The edge is the point in every pose when you are still within your capacities but are challenging yourself to go just a little bit farther. Stepping up to this edge and daring to leap is how you break through and thus break with old ways of being.”
Well it’s a good thing yoga is becoming more mainstream because the mat may be the only place some of the populace withstands discomfort. We comply when a teacher commands it. Otherwise, we seem to be running from it emotionally. At the nearest sight of any sort of emotional discomfort, it’s easy to grab our phone, a snack, a drink, anything to distract us from those uncomfortable feelings. We do it innately without even realizing we do, and we certainly don’t analyze why we grab for a distraction.
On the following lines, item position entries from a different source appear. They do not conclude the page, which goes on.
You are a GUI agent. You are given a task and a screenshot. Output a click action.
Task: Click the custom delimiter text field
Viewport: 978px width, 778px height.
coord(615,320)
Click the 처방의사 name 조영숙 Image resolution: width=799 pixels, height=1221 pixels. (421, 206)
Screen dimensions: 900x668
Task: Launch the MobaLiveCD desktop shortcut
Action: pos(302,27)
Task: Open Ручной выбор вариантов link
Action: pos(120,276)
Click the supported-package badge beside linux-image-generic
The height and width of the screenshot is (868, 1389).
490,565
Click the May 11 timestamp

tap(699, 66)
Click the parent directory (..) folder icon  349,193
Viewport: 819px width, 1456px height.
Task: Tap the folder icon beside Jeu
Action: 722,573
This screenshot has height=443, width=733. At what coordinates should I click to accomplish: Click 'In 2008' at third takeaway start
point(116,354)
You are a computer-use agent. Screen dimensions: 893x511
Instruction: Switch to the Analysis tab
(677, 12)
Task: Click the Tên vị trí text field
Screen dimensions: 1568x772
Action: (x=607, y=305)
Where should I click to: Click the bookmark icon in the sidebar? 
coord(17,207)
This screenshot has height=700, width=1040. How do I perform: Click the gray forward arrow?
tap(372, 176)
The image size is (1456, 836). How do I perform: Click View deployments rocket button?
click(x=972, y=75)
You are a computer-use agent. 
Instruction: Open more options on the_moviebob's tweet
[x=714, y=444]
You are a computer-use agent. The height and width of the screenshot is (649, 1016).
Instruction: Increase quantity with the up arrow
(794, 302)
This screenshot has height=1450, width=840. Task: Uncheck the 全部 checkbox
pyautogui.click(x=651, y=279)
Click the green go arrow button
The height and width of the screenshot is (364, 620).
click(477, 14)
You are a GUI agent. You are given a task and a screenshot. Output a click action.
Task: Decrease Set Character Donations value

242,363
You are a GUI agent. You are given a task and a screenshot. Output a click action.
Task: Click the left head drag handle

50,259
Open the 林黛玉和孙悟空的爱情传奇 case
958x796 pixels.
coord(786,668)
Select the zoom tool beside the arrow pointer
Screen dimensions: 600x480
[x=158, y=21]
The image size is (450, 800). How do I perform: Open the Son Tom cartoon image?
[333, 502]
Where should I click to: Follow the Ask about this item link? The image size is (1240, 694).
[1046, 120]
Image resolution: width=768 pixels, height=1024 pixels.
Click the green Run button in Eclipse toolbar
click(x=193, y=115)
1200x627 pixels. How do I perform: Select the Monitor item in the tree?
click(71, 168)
Until recently, I was moving along in a sort of negative autopilot repeating the same patterns each day, not even realizing how I had created quite a rigid little comfort zone. I realized I had become rather controlling and stern, disgruntled at the slightest added chore upon my heavy “to do” list, always a little tense and pressed for time. People picked up on it too, always apologizing for interrupting me or taking my time.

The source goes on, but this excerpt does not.